- **What to produce**
Search the entries below. Return every line that has "will" in it.

Source records
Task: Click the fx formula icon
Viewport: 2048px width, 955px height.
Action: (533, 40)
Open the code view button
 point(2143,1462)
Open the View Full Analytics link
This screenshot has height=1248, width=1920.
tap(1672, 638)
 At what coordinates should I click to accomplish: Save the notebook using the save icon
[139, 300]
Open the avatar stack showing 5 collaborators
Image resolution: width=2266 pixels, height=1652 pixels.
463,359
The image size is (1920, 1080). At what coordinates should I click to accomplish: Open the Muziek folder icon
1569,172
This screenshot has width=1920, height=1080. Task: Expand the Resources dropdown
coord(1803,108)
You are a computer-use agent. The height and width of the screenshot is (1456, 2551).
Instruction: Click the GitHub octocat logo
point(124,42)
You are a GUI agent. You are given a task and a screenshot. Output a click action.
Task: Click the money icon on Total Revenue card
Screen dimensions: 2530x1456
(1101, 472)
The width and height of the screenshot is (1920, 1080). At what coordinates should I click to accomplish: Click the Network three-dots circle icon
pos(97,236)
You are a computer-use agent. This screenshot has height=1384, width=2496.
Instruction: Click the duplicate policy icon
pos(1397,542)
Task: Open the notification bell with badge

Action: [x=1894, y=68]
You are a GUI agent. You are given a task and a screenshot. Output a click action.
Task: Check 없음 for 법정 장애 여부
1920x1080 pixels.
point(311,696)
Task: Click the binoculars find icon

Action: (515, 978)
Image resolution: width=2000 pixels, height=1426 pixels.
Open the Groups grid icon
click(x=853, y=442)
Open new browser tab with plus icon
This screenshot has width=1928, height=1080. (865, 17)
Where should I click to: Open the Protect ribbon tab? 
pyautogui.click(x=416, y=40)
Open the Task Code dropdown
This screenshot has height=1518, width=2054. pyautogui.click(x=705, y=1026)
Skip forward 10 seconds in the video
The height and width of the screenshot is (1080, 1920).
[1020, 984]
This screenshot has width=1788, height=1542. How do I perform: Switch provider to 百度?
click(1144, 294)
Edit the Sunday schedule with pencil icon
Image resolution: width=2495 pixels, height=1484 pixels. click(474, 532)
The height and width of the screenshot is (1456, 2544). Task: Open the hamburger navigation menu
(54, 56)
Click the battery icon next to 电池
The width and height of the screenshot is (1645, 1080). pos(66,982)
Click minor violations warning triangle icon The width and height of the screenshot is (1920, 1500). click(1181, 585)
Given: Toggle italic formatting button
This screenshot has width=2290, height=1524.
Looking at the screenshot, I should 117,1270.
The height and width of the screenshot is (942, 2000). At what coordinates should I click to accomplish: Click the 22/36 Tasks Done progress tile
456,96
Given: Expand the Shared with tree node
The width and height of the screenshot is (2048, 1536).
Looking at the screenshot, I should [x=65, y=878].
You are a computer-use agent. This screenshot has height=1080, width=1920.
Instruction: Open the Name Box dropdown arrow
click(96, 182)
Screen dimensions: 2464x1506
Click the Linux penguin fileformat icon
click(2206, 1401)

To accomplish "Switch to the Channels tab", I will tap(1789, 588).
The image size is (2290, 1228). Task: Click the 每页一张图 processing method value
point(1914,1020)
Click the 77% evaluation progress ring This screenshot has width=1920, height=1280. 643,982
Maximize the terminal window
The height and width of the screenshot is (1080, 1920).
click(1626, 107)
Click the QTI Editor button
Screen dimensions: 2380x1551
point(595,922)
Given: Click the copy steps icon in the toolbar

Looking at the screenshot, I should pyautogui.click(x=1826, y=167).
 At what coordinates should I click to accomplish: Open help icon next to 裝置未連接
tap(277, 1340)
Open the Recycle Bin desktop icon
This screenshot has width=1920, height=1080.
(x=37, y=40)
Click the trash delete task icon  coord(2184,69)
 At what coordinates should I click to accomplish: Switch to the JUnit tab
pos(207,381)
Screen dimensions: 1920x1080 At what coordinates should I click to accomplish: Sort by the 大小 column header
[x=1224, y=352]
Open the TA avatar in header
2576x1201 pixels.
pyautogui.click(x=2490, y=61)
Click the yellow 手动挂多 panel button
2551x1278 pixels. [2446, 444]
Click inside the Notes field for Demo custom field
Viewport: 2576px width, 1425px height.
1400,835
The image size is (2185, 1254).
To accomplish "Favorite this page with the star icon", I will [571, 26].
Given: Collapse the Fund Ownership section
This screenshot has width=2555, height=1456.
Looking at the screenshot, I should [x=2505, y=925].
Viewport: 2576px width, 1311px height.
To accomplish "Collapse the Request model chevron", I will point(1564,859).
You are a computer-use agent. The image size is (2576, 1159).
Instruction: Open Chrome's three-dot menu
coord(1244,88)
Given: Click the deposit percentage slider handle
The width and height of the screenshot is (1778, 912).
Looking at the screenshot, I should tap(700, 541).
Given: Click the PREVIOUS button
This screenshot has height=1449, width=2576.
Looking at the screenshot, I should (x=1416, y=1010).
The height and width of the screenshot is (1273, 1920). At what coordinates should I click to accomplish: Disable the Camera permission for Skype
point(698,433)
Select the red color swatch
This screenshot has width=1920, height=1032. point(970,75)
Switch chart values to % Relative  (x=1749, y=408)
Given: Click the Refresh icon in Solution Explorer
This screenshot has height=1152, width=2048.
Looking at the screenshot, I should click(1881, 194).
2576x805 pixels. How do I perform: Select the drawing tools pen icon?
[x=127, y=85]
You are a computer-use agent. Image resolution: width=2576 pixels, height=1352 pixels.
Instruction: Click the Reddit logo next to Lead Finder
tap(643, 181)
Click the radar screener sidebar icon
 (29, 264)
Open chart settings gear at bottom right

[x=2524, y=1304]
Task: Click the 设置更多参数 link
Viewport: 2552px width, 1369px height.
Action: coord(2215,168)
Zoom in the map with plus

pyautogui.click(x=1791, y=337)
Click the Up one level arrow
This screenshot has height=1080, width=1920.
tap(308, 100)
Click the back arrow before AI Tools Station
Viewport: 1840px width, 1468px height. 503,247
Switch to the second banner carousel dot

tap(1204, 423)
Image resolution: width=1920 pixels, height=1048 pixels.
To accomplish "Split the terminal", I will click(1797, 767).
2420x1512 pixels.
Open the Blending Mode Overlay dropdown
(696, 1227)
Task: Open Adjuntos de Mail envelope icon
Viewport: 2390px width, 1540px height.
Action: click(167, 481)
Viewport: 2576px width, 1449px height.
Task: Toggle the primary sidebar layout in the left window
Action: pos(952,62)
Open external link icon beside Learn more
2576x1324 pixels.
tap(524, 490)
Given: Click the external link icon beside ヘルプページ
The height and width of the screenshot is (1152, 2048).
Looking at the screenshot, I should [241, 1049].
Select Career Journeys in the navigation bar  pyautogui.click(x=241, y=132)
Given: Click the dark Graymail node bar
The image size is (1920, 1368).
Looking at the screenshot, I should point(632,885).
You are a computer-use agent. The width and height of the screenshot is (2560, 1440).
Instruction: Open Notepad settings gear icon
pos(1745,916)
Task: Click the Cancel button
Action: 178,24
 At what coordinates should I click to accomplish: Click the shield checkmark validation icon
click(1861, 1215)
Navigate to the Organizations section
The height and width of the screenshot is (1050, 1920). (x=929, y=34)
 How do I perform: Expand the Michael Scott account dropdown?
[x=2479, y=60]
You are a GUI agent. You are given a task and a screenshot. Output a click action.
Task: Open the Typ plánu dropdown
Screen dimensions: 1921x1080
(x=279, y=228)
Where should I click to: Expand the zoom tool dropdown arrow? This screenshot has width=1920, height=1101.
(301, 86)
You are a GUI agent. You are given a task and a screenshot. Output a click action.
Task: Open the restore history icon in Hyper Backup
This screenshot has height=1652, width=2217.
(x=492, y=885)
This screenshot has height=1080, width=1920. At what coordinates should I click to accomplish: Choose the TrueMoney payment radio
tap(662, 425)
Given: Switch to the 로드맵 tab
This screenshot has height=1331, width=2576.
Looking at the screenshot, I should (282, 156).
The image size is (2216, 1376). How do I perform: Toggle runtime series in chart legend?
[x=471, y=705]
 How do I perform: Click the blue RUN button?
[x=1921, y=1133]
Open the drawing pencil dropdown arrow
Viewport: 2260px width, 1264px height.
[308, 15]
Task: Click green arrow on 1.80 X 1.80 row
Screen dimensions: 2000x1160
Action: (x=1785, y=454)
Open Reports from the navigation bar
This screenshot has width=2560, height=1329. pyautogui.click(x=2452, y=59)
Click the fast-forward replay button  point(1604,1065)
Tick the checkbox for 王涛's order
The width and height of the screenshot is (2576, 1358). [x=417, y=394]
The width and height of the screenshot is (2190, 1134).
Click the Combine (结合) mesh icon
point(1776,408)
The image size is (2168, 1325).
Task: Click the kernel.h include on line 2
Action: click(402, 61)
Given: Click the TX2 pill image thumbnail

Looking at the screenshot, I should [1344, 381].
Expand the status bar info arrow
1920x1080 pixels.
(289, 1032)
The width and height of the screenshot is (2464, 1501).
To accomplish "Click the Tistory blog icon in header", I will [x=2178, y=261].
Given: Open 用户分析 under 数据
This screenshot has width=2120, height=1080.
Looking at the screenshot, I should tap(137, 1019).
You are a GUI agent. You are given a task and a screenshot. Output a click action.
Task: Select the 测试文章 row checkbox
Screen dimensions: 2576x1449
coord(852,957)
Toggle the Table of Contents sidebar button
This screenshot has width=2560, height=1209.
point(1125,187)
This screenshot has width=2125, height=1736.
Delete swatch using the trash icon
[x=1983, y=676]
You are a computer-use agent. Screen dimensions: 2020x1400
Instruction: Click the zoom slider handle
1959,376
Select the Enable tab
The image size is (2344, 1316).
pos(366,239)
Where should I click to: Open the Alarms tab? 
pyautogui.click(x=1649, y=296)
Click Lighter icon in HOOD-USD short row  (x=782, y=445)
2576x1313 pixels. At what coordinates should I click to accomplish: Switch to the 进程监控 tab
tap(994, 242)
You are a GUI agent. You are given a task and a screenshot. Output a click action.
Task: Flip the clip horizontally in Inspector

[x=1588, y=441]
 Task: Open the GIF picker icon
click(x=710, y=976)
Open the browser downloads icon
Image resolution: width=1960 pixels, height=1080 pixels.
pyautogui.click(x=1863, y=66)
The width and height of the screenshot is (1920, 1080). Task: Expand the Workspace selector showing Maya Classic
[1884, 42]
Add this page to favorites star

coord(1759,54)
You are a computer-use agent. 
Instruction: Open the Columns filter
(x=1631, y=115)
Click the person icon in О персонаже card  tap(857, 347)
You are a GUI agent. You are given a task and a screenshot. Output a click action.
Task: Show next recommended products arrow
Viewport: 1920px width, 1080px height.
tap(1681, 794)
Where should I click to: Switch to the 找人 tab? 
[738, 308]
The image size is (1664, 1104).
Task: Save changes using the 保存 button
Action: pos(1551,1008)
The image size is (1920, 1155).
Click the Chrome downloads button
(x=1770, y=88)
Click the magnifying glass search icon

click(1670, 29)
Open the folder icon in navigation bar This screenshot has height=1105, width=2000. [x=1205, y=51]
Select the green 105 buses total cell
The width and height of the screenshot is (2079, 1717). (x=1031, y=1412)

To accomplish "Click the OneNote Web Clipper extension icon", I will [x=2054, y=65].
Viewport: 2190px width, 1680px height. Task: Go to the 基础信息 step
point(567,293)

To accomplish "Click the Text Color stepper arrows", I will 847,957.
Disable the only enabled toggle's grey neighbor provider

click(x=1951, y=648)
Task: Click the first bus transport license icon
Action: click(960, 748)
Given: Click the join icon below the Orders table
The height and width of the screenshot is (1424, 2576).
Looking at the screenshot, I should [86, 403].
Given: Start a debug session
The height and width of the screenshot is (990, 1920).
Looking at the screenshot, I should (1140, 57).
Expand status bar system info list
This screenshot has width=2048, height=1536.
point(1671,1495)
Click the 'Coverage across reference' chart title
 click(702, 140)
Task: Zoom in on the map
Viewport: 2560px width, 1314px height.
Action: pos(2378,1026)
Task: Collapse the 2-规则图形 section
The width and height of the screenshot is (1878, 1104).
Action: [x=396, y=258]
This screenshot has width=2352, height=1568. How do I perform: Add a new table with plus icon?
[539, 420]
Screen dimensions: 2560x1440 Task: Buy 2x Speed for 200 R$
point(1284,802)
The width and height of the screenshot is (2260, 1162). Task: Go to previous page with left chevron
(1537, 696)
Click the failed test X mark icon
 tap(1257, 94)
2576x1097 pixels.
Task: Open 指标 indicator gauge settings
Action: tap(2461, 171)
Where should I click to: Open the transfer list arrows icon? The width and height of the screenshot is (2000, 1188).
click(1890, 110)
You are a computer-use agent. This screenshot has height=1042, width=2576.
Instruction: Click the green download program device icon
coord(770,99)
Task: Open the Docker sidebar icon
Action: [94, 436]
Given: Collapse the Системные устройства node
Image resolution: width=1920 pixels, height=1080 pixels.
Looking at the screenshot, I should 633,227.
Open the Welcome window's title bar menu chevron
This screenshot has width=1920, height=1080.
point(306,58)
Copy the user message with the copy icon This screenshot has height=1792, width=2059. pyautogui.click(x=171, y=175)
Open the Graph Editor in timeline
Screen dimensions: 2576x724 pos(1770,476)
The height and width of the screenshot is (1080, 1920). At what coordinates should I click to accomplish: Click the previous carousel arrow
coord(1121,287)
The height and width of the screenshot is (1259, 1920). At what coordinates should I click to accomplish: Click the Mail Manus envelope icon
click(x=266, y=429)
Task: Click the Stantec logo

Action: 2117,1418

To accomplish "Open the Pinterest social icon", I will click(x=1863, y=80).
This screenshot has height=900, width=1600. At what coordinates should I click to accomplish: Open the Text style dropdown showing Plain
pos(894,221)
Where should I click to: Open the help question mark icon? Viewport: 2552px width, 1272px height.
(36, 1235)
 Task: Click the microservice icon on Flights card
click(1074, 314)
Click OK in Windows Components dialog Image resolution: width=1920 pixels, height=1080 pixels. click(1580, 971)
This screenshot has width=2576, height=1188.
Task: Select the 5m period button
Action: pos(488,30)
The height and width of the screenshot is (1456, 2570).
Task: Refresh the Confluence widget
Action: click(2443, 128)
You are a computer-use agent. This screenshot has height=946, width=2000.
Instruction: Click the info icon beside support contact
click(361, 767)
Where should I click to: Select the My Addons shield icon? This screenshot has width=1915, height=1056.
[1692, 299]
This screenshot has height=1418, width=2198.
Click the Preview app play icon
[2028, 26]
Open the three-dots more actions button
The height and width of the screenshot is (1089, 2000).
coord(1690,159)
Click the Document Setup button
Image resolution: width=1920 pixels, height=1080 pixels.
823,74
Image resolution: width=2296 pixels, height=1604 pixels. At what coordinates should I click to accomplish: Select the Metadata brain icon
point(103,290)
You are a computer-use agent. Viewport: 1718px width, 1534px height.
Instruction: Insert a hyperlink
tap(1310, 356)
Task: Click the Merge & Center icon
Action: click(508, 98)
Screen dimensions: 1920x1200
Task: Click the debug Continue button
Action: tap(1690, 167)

- **Response to the exercise**
To accomplish "Switch to the Channels tab", I will tap(1789, 588).
To accomplish "Favorite this page with the star icon", I will [571, 26].
To accomplish "Collapse the Request model chevron", I will point(1564,859).
To accomplish "Split the terminal", I will click(1797, 767).
To accomplish "Click the Tistory blog icon in header", I will [x=2178, y=261].
To accomplish "Click the OneNote Web Clipper extension icon", I will [x=2054, y=65].
To accomplish "Click the Text Color stepper arrows", I will 847,957.
To accomplish "Open the Pinterest social icon", I will click(x=1863, y=80).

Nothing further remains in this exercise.